J’insiste : j’aime énormément la discographie des Pixies. Avant tout, il faut savoir qu’on n’a pas affaire à n’importe quel groupe. En effet, Kurt Cobain aimait les Pixies… A cause d’une trop haute portée émotionnelle, je suis obligé de réécrire ce que je viens d’énoncer : LES PIXIES ONT ENGENDRE D’UNE CERTAINE MANIERE NIRVANA ! C’est vous dire à quel point la « badassitude » de ce groupe en impose. Au moment même où je rédige ces phrases, j’écoute leur disque en or, Surfer Rosa (1988), pour ne jamais oublier ce qu’ils ont été : des artistes extras qui influençaient un bon nombre de groupes et qui surfaient sur une vague rock aimée d’un grand public.

Indie Cindy, sorti en 2014, n’était pas si mauvais comme opus. Il signait un retour assez correct, malgré que (rappelons-le quand même, b*r*el de Dieu!) la bassiste Kim Deal ne soit plus de la partie. Alors que certains crachaient sur le morceau « Bagboy », je ne me plaignais en rien vu que ça ressemblait encore à quelque chose.

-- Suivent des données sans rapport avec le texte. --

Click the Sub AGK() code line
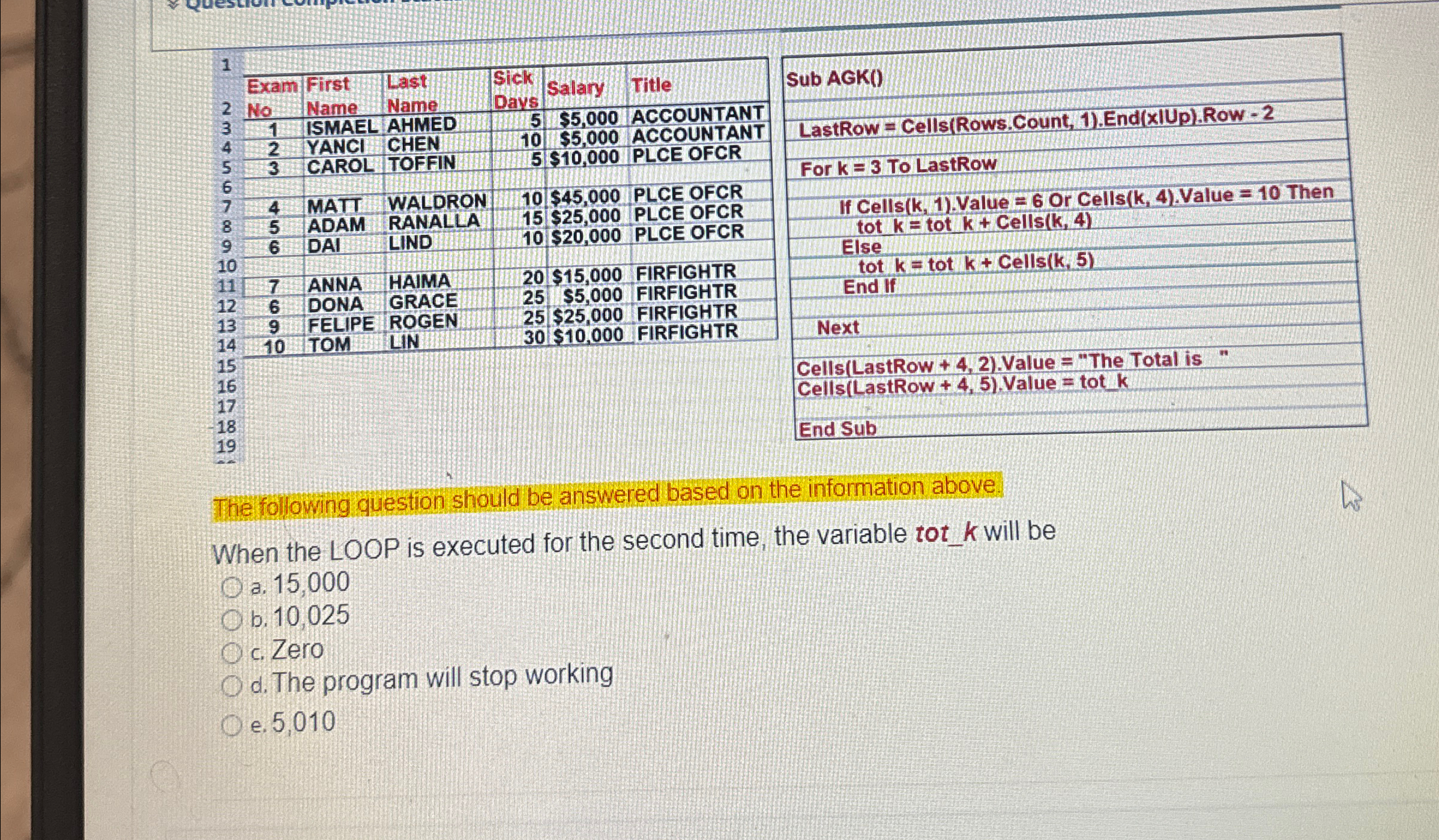The height and width of the screenshot is (840, 1439). [x=834, y=79]
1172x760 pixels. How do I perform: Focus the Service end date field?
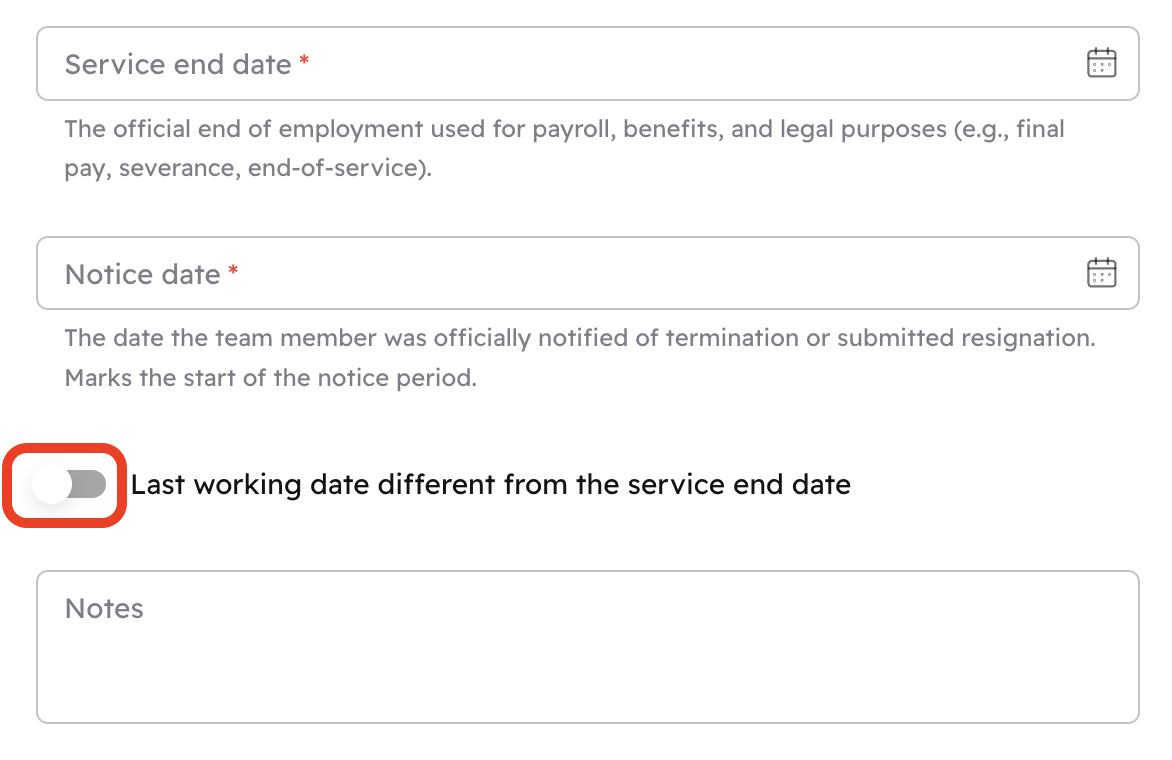pyautogui.click(x=560, y=64)
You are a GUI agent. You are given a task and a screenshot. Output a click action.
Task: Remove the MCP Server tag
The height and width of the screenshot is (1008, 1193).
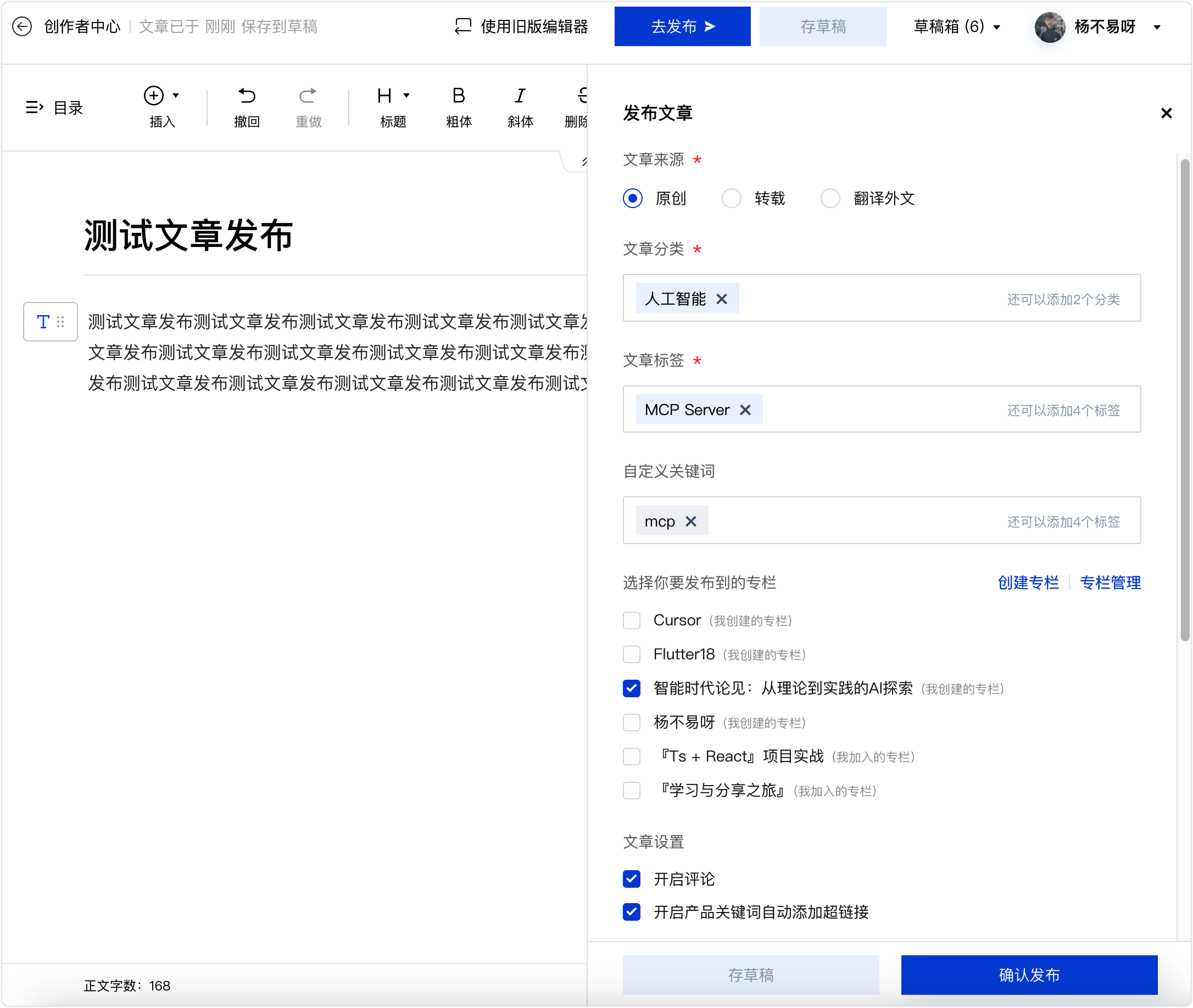[x=745, y=410]
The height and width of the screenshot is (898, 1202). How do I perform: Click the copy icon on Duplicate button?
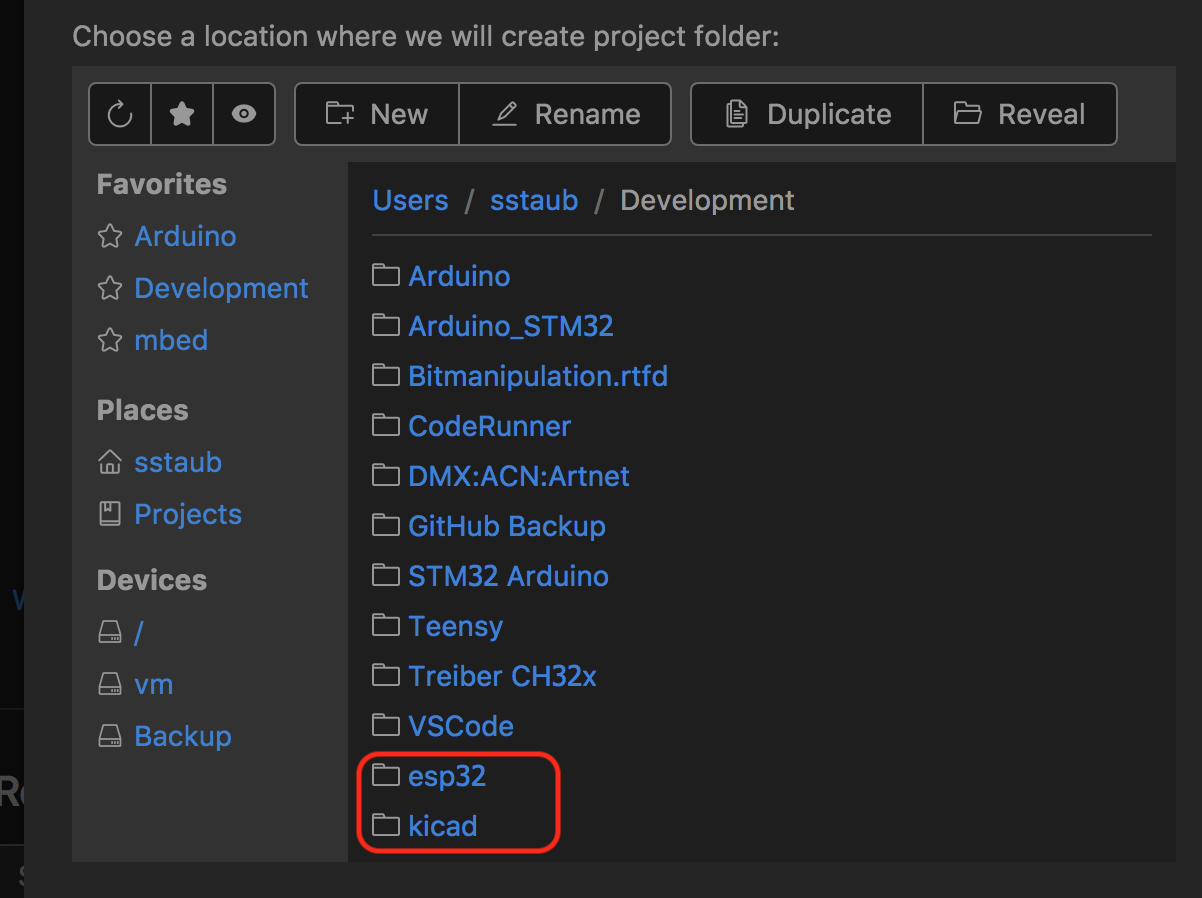coord(737,114)

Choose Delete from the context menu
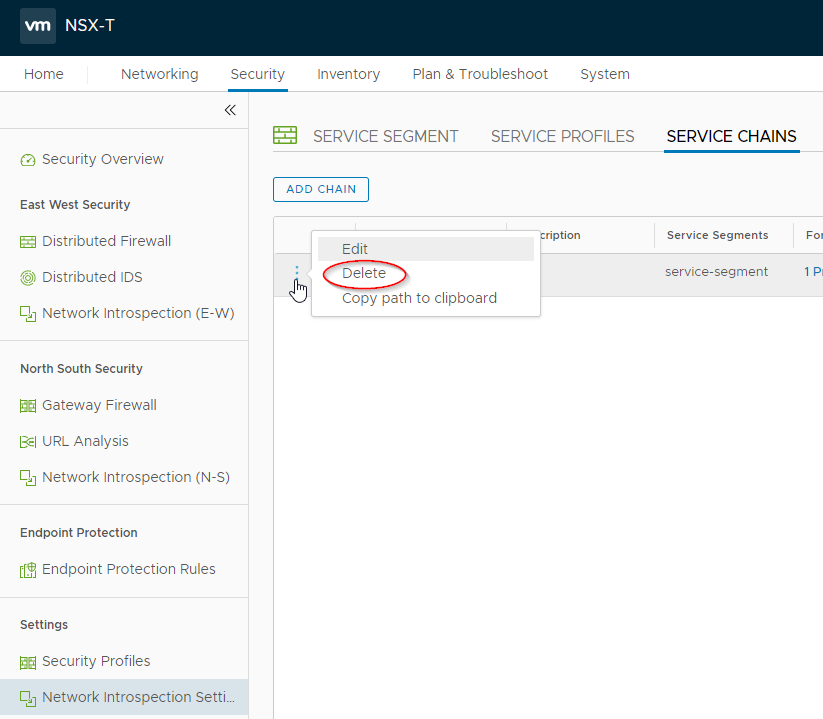point(364,273)
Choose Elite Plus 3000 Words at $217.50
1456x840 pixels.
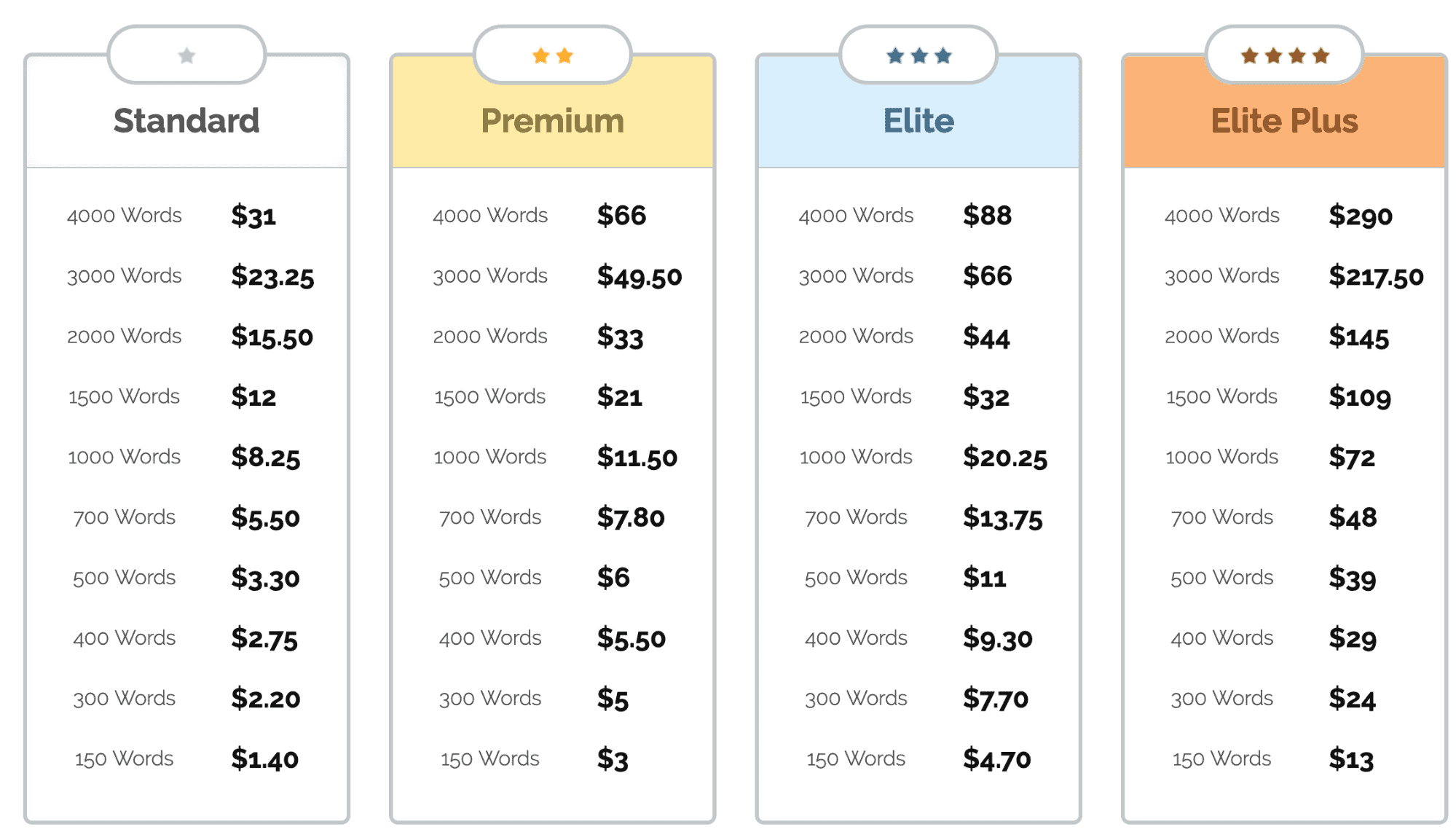click(1375, 276)
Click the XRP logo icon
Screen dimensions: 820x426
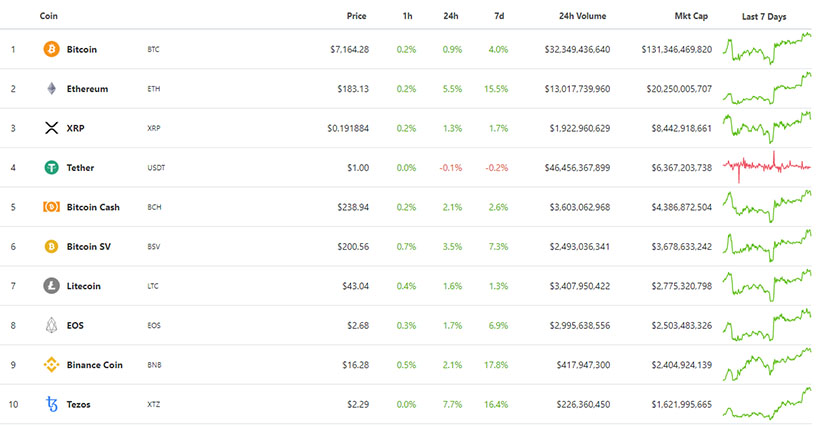tap(51, 128)
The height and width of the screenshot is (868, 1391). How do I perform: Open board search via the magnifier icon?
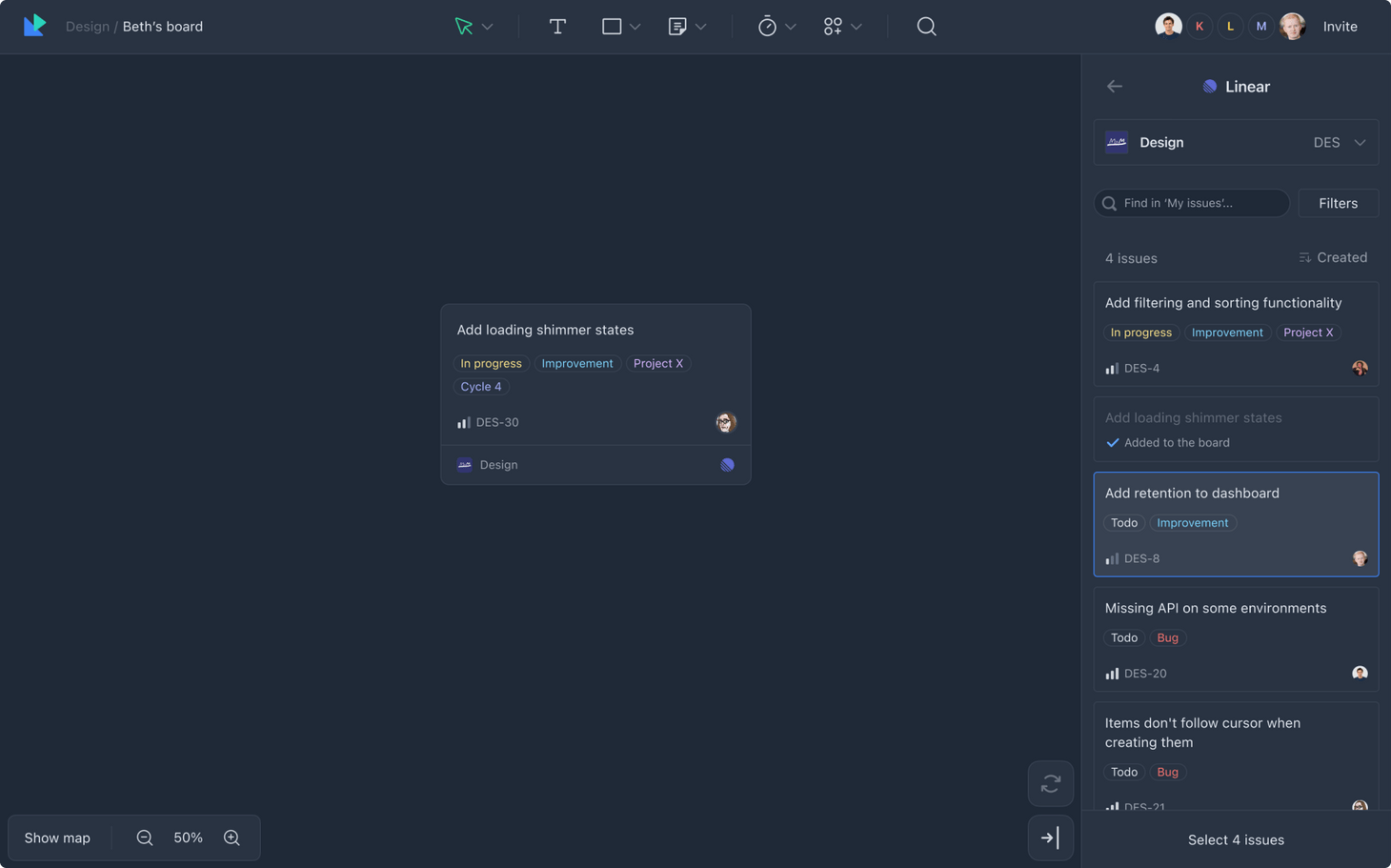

Cependant, ce que le groupe a produit par la suite est insipide. Je ne vois pas du tout l’intérêt d’écouter des chansons qui se ressemblent toutes les unes des autres. Imaginez que vous mangiez chaque jour votre pâtisserie préférée. Il y a de fortes chances d’en être écœuré assez vite. En d’autres mots, je me suis bien fait chier à l’écoute de Head Carrier (cette fois, je ne censure plus). Quelle pénitence.
Faut-il avoir de la pitié pour un groupe qui se fait du flouz via un genre musicale qui est surpassé et qui n’apporte rien de nouveau ? En tout cas, on retrouve les recettes qui ont fait la magie des albums précédents : des chansons plus virulentes que d’autres, des solos, de la disto, la voix éraillée de Black Francis ou encore des morceaux aux mélodies faciles à retenir. Cependant, ce n’est pas assez pour me donner envie de continuer l’écoute.

J’espère que Steve Albini, l’ingénieur son de Surfer Rosa, ne vomit pas dans sa bouche en découvrant les nouveaux Pixies… Pour ma part, j’ai saigné des oreilles.